According to a press release issued by Gallipolis Police Chief Clint Patterson, the police department has been receiving complaints about vehicles failing to stop and yield to pedestrians in crosswalks. Because of this, officers will now begin to enforce this practice within the city.
“In order to encourage drivers to comply with these requirements, the police department will begin to issue warnings to motorists in an effort to educate them. Soon after, enforcement through the issuance of citations will begin,” Patterson said. “I hope we don’t have to resort to writing citations and that we are able to gain compliance voluntarily by educating the community.”
The Gallipolis city ordinances and the Ohio Revised Code dictate that drivers are required to yield the right of way to pedestrians in crosswalks except when traffic control devices direct otherwise. Vehicles must stop before they cross the line, or if no lines exist, before they enter the crosswalk.
During a recent Gallipolis City Commission meeting, Gallipolis City Manager Randy Finney also addressed this issue, stating that it may take time before the public is educated about the practice of yielding to pedestrians in crosswalks.

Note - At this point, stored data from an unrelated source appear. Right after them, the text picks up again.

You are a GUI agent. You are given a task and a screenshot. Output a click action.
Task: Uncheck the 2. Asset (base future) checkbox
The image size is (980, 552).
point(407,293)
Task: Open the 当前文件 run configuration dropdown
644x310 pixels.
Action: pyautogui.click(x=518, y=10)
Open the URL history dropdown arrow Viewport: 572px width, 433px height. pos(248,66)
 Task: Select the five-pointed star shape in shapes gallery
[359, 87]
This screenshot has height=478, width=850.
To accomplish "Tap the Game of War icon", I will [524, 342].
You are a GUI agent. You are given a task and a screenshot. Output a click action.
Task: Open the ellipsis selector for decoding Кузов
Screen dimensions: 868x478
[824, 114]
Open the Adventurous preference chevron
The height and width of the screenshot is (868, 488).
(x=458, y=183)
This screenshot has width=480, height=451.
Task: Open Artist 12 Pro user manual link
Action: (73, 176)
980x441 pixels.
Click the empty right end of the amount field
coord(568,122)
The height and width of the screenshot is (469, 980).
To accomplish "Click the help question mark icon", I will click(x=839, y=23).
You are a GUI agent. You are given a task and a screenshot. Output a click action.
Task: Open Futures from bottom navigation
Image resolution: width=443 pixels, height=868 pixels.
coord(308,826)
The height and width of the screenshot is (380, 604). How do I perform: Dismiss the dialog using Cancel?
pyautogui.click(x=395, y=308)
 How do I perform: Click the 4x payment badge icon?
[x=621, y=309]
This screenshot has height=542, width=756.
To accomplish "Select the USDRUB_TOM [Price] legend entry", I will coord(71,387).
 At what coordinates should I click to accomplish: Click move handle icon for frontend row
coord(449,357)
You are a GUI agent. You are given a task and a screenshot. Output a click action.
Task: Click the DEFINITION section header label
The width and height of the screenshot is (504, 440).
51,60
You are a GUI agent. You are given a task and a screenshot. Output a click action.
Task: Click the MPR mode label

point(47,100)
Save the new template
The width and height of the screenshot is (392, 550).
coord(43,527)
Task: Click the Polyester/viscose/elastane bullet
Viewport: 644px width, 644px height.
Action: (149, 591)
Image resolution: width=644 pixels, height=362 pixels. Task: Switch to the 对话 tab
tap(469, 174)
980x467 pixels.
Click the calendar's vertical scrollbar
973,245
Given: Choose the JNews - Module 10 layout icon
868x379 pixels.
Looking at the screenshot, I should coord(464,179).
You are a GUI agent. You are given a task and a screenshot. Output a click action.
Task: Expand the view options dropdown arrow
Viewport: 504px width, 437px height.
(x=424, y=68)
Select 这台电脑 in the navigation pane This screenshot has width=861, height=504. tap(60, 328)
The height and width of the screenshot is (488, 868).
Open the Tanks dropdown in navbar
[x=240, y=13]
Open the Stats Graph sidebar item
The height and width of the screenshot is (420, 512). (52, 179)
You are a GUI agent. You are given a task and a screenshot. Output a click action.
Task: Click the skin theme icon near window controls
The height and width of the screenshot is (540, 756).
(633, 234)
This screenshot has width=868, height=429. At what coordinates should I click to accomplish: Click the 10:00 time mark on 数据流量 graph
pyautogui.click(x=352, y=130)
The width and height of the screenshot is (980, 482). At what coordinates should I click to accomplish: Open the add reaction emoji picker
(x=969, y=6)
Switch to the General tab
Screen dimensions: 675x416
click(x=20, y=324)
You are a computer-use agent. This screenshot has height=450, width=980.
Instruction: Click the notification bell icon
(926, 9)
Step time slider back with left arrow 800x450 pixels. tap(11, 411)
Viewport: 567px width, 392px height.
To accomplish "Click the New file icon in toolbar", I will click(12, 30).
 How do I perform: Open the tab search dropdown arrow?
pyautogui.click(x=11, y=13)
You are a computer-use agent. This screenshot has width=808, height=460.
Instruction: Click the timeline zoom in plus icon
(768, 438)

But he added that it is a problem that needs to be corrected in the city.
“I think the crosswalks have been highly ignored within the city. People try to cross the streets around here and can’t get across, especially in front of the justice center. It’s marked very plainly that you are supposed to stop and yield to pedestrians, and maybe 10 percent of the cars may stop, if you’re lucky,” he said. “So, we just need to get awareness program out there. We are going to start warning people about these violations. Basically, if you’re at any intersection, you must yield to a pedestrian, whether there’s a crosswalk marking or not. If anyone tries to cross the street, once they are off the curb, then they are in a crosswalk and you have to yield to those people.”
While enforcing the proper use of crosswalks in the city may lead to additional rear-end collisions, it will prevent serious injury among the walking public along the city streets, according to Finney.
“It’s going to take some education from everybody to make sure they understand that, but I think it’s something that we need to do and start enforcing to make sure people are safe crossing the streets,” he said. “We may have a few more accidents — rear-ends and things like that — but it needs to be done, I think.”
The police department further advises that the movement of pedestrians at intersections is controlled by pedestrian-control signals, or, where none are present, by the same traffic light that directs vehicles. The pedestrian-control signals will tell pedestrians whether to “stop” or “walk” and are timed to allow walkers to get across the street in time. At traffic lights where these signals do not exist, pedestrians must follow the directions of the light and cross with the traffic light.
While many of Gallipolis’ crosswalks are at intersections controlled by a stop light, most of them are at intersections controlled only by stop signs — and many of these are unmarked. All intersections are considered to have a crosswalk whether or not there are markings on the road, according to the police department. At these intersections, the pedestrian in the crosswalk always have the right of way. Once the pedestrian has stepped off the curb and into the road, they are considered to be in the crosswalk.
It should also be noted that Gallipolis has several crosswalks that are not at intersections. The first one is located at the city park on First Avenue and is in the middle of the block. Other non-intersection crosswalks are located where the O.O. McIntyre Bike Trail crosses streets on Sycamore Street, Olive Street and Fourth Avenue.
Another non-intersection crosswalk is in front of the Gallipolis Justice Center on Second Avenue. The Ohio Department of Transportation has erected signs here warning of the presence of a crosswalk and directing vehicles to stop for pedestrians.